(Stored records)
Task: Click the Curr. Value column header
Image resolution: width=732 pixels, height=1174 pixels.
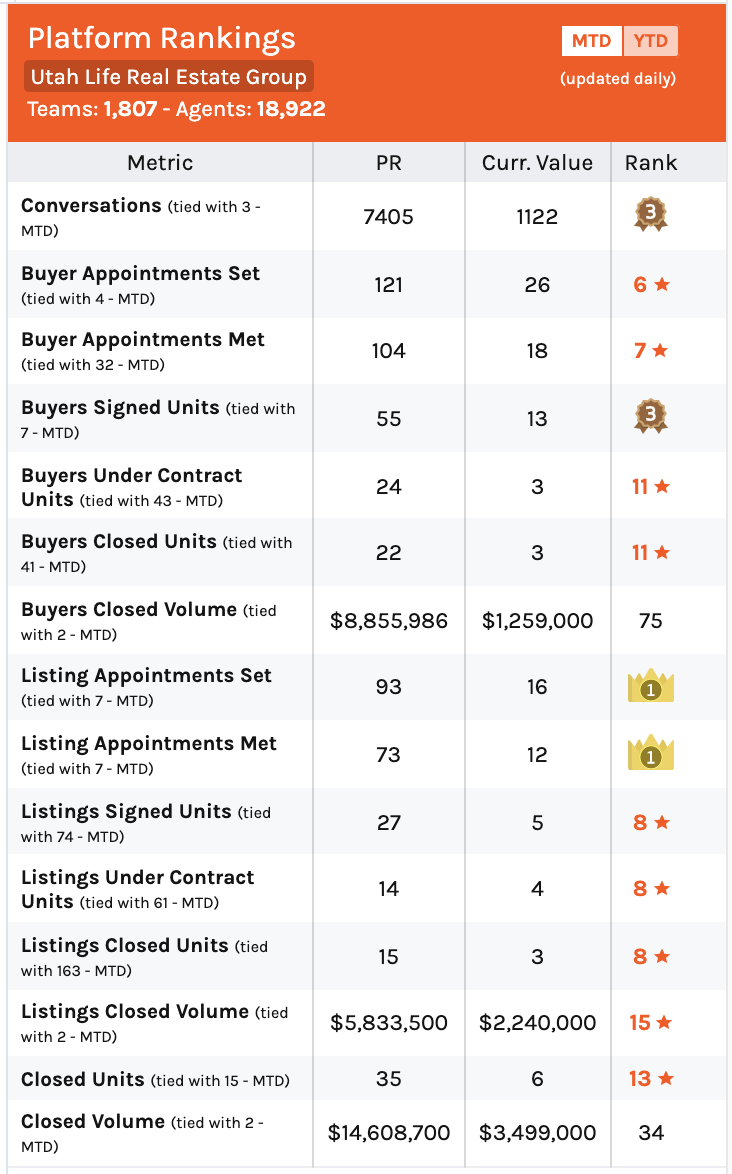Action: (x=537, y=162)
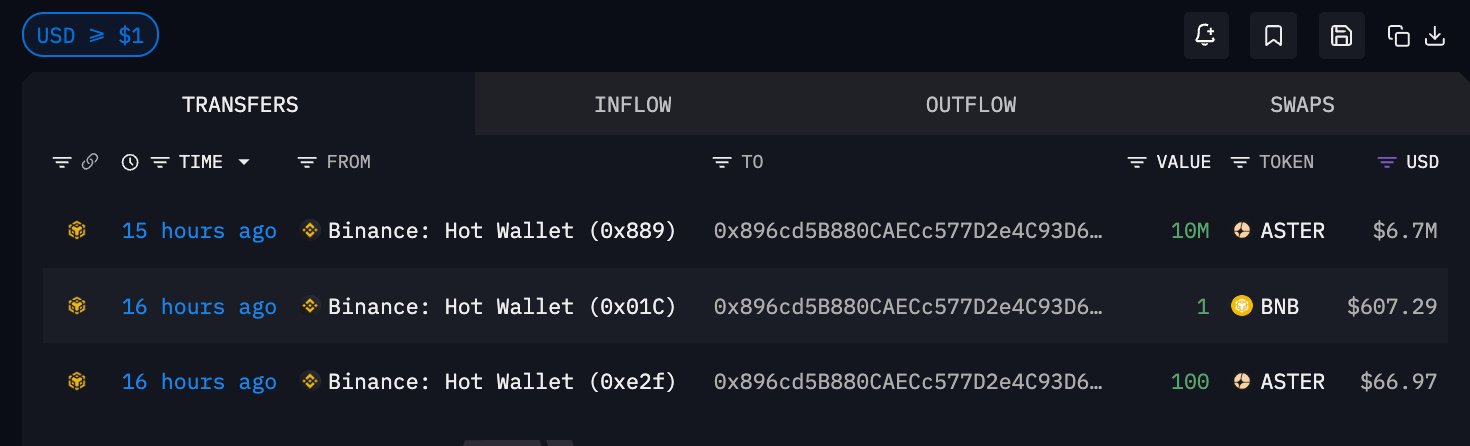This screenshot has width=1470, height=446.
Task: Click the copy icon
Action: [1398, 36]
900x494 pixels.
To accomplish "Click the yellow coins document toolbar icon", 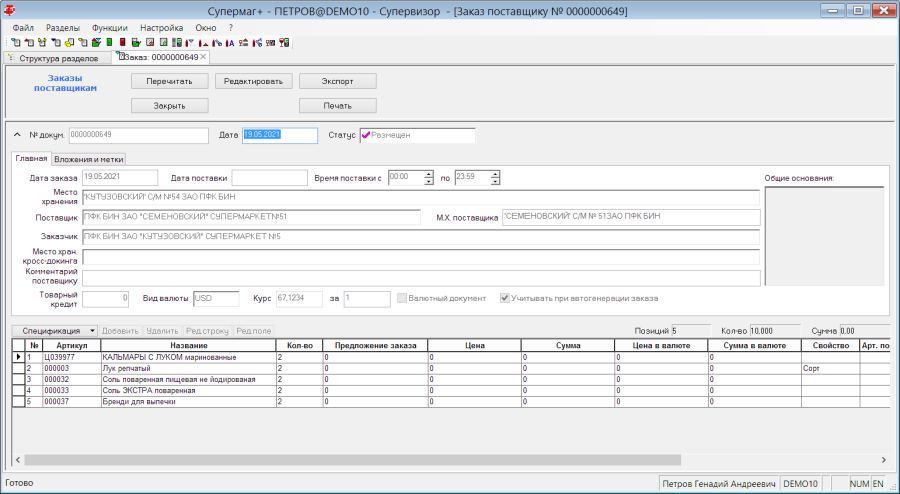I will pos(69,42).
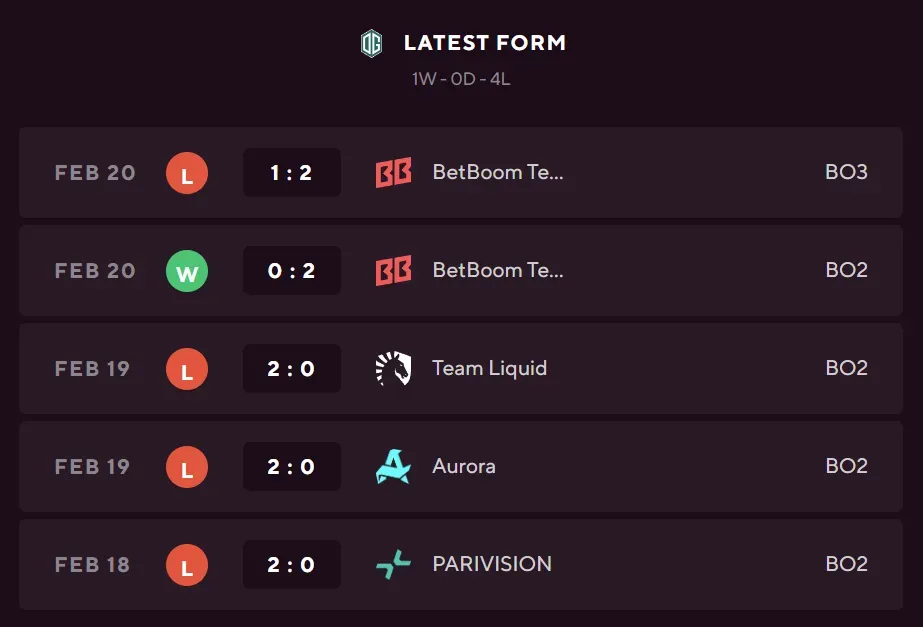
Task: Click the Aurora team logo
Action: coord(393,467)
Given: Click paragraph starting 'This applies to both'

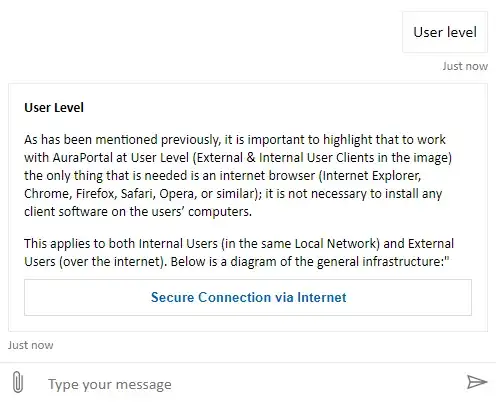Looking at the screenshot, I should pyautogui.click(x=239, y=252).
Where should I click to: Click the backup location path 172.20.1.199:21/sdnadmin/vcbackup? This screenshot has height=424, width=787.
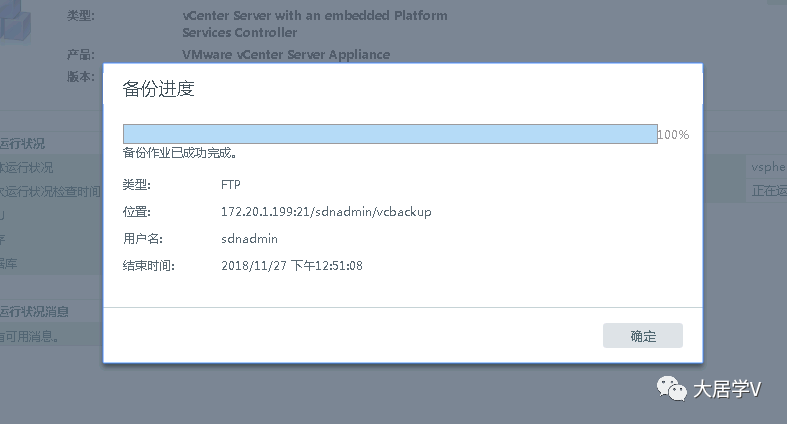326,212
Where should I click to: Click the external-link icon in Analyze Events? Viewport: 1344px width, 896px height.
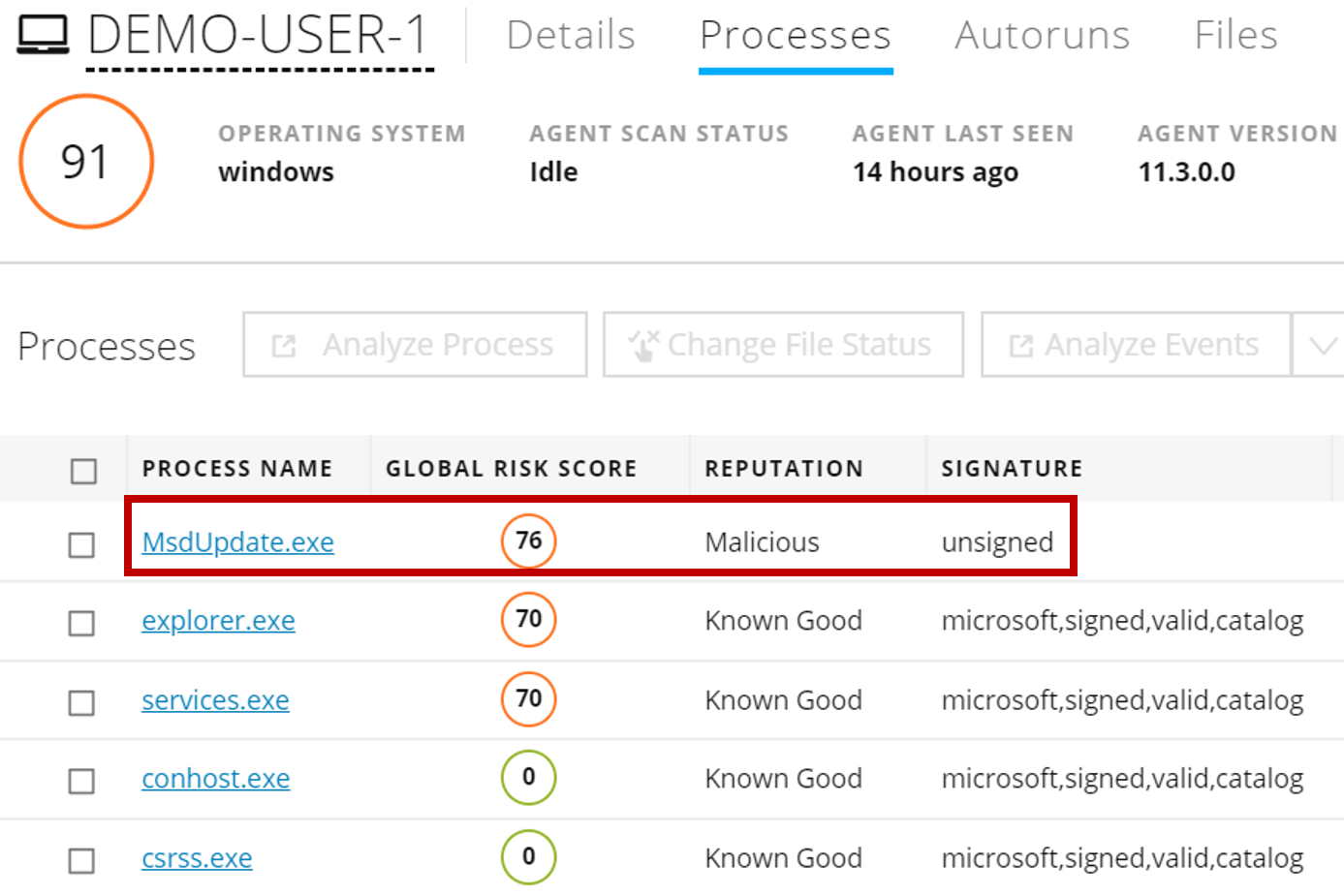point(1020,346)
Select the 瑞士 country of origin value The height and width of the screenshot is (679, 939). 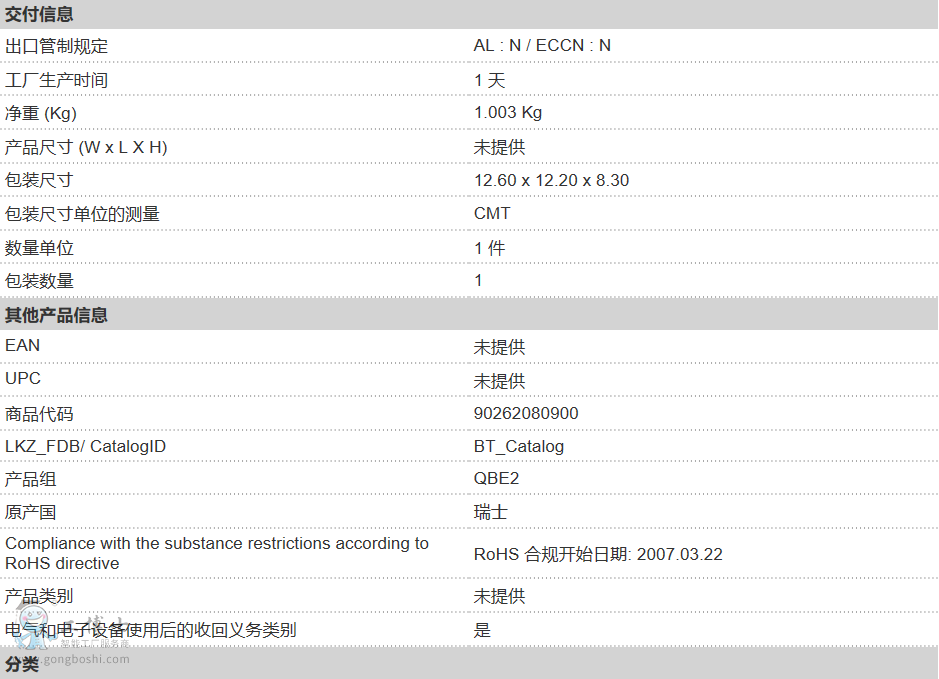tap(491, 512)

→ **ABOUT THIS EXERCISE**
Retype only the lines that run from the first line of the entries above to the line containing "900x494 pixels.", both included. Do not carry over any pictures.

→ **OUTPUT FOR THIS TASK**
Task: Click the Curr. Value column header
Image resolution: width=732 pixels, height=1174 pixels.
Action: (x=537, y=162)
This screenshot has width=1470, height=446.
Task: Click the copy icon
Action: [1398, 36]
900x494 pixels.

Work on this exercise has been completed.